# Task prompt:
Rewrite the entries from the line containing "Identify the location of colorbar-label: 0.7." through the end of the entries, inclusive, swapping "screenshot" for "image" and changing nothing else. Leave the pictures out.

═══ Supplied data

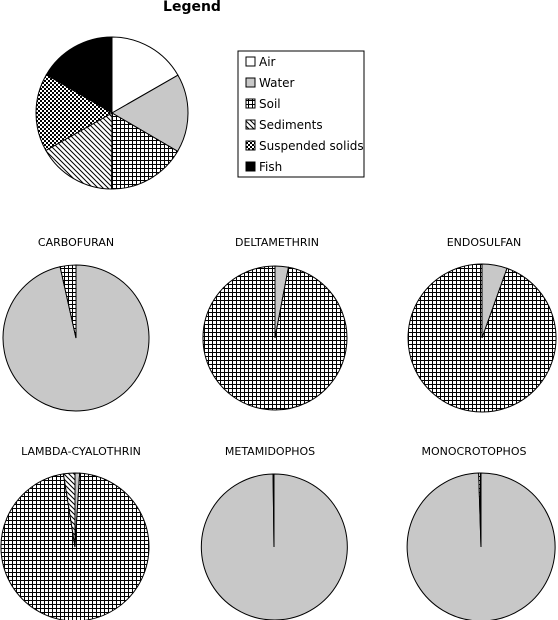 This screenshot has height=620, width=558. I want to click on pie-deltamethrin, so click(275, 338).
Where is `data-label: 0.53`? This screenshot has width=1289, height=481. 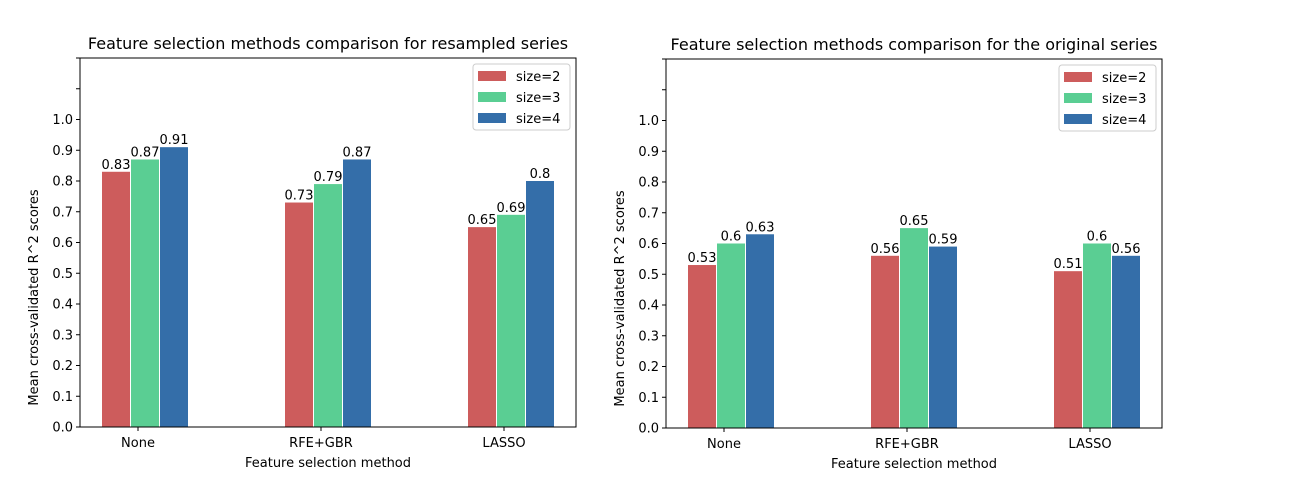
data-label: 0.53 is located at coordinates (702, 258).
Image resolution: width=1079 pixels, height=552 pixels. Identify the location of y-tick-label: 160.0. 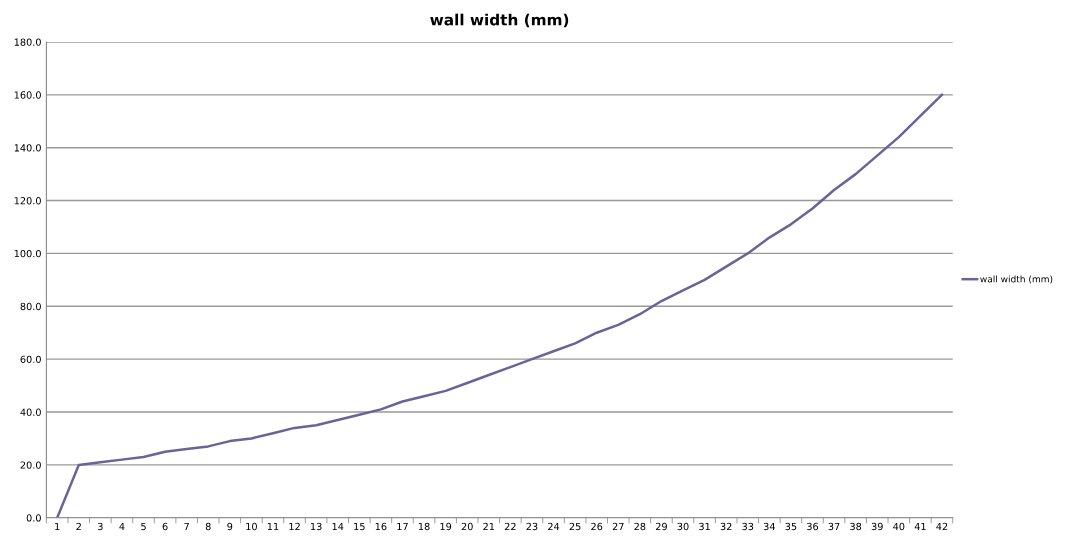
(28, 95).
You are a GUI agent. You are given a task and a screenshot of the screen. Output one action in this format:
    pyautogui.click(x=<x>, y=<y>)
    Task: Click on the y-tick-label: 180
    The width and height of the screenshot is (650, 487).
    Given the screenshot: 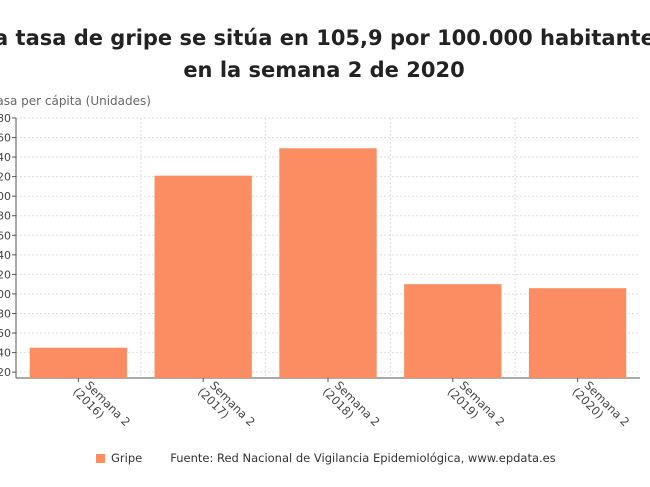 What is the action you would take?
    pyautogui.click(x=6, y=216)
    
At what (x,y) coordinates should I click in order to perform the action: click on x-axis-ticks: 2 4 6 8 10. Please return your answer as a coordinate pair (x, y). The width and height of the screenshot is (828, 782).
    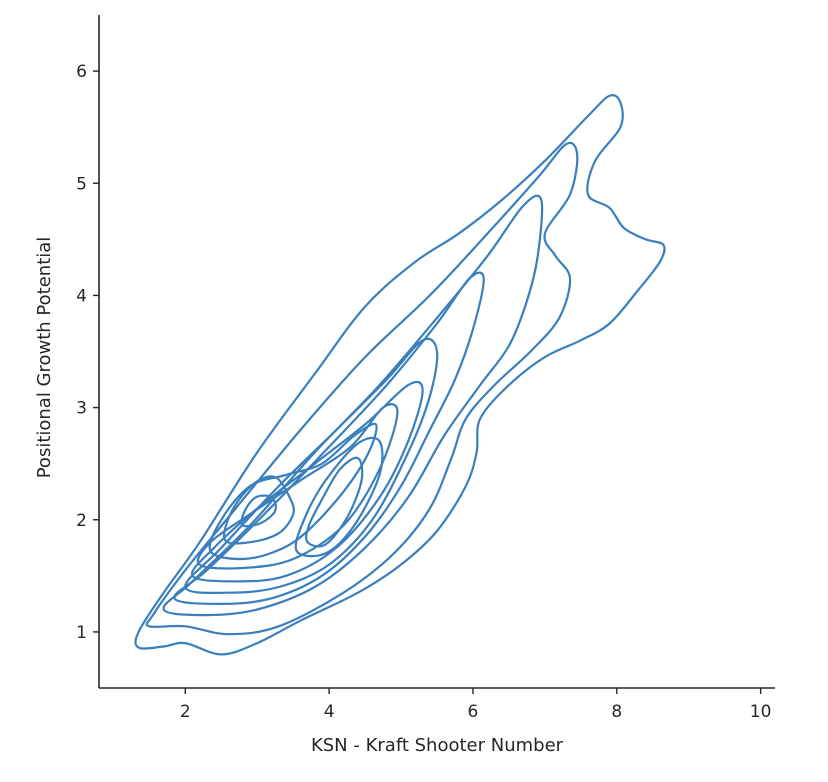
    Looking at the image, I should click on (476, 705).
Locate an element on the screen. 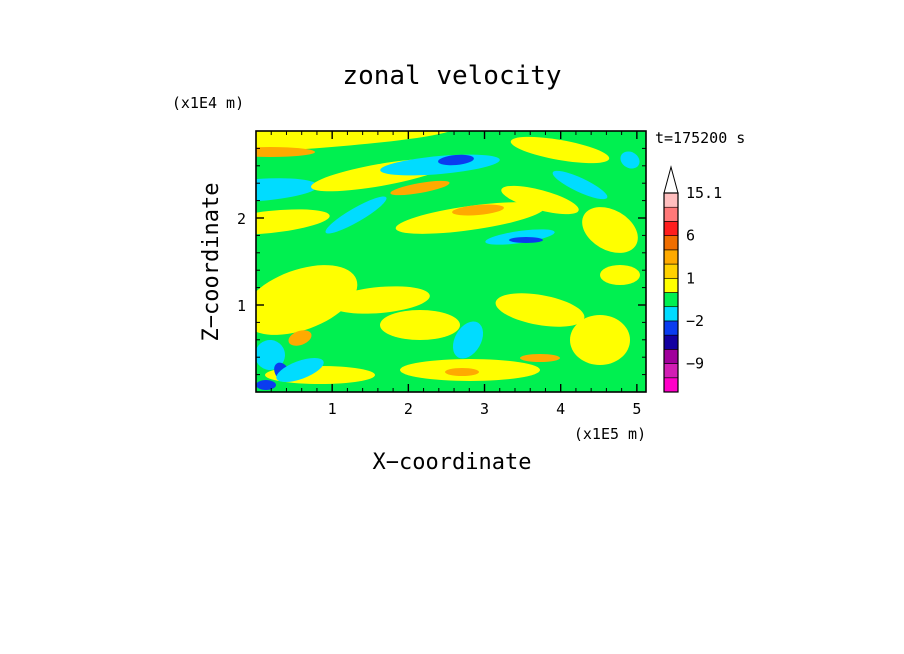  x-tick-label: 2 is located at coordinates (408, 409).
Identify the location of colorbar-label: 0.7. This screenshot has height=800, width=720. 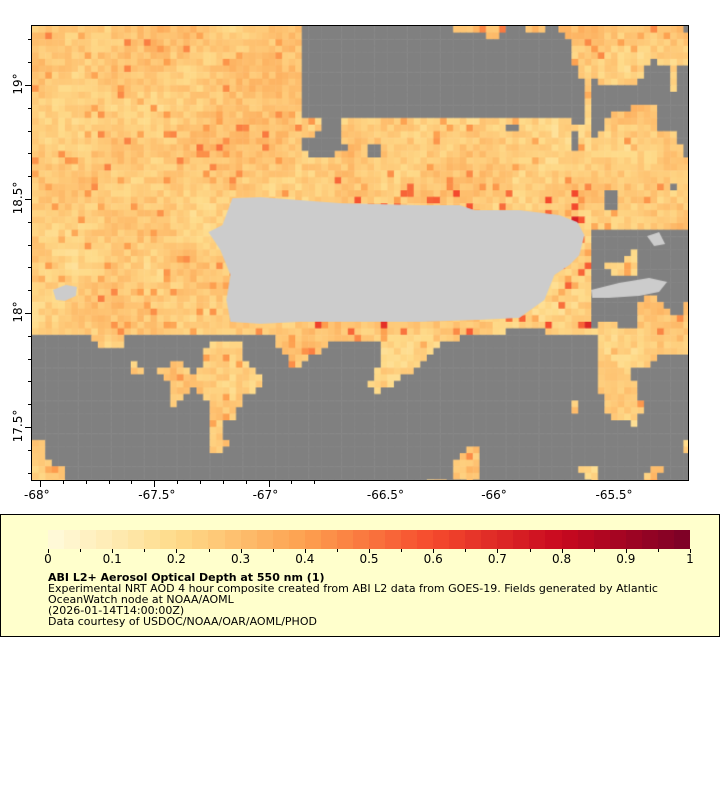
(497, 559).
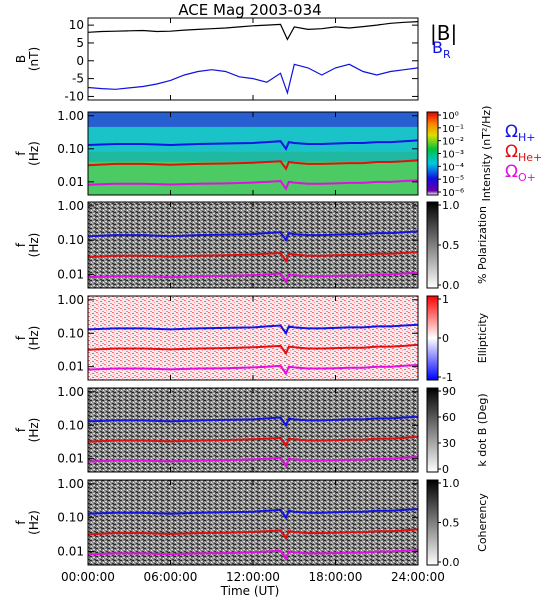 The image size is (550, 600). I want to click on legend-b-total: |B|, so click(444, 33).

══════

# Task answer:
Identify the location of colorbar-label: 0.7. This image has height=800, width=720. 
(497, 559).
 The image size is (550, 600). I want to click on legend-b-total: |B|, so click(444, 33).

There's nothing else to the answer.